##### Provided data #####

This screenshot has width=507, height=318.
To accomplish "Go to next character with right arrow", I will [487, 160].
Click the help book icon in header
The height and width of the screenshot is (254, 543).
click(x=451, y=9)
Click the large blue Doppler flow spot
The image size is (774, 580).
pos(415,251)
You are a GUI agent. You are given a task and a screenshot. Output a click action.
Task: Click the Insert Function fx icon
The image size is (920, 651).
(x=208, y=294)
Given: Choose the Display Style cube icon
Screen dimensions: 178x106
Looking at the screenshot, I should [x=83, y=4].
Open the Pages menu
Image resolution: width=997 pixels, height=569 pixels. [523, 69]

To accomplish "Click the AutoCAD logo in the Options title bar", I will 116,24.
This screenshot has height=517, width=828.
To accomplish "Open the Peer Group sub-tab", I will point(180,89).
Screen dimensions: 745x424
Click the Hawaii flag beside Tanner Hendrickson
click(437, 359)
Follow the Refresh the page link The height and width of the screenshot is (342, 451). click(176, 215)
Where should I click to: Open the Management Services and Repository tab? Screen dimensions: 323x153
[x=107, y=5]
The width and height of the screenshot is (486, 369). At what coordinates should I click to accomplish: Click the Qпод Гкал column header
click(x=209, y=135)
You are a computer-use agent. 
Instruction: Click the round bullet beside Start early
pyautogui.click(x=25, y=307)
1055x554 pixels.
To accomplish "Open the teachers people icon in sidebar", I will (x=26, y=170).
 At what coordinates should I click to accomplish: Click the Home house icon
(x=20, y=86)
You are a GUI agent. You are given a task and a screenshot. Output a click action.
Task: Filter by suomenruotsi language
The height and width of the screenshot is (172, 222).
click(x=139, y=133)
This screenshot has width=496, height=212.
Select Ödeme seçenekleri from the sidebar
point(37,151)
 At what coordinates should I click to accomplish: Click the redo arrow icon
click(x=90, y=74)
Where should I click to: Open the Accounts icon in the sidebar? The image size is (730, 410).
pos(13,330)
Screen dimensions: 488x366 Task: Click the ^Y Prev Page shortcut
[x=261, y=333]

#####

Task details
Your answer must be the line containing "Screen dimensions: 745x424" through the last line above, copied exactly, with nothing added.

Answer space
Screen dimensions: 745x424
Click the Hawaii flag beside Tanner Hendrickson
click(437, 359)
Follow the Refresh the page link The height and width of the screenshot is (342, 451). click(176, 215)
Where should I click to: Open the Management Services and Repository tab? Screen dimensions: 323x153
[x=107, y=5]
The width and height of the screenshot is (486, 369). At what coordinates should I click to accomplish: Click the Qпод Гкал column header
click(x=209, y=135)
You are a computer-use agent. 
Instruction: Click the round bullet beside Start early
pyautogui.click(x=25, y=307)
1055x554 pixels.
To accomplish "Open the teachers people icon in sidebar", I will (x=26, y=170).
 At what coordinates should I click to accomplish: Click the Home house icon
(x=20, y=86)
You are a GUI agent. You are given a task and a screenshot. Output a click action.
Task: Filter by suomenruotsi language
The height and width of the screenshot is (172, 222).
click(x=139, y=133)
This screenshot has width=496, height=212.
Select Ödeme seçenekleri from the sidebar
point(37,151)
 At what coordinates should I click to accomplish: Click the redo arrow icon
click(x=90, y=74)
Where should I click to: Open the Accounts icon in the sidebar? The image size is (730, 410).
pos(13,330)
Screen dimensions: 488x366 Task: Click the ^Y Prev Page shortcut
[x=261, y=333]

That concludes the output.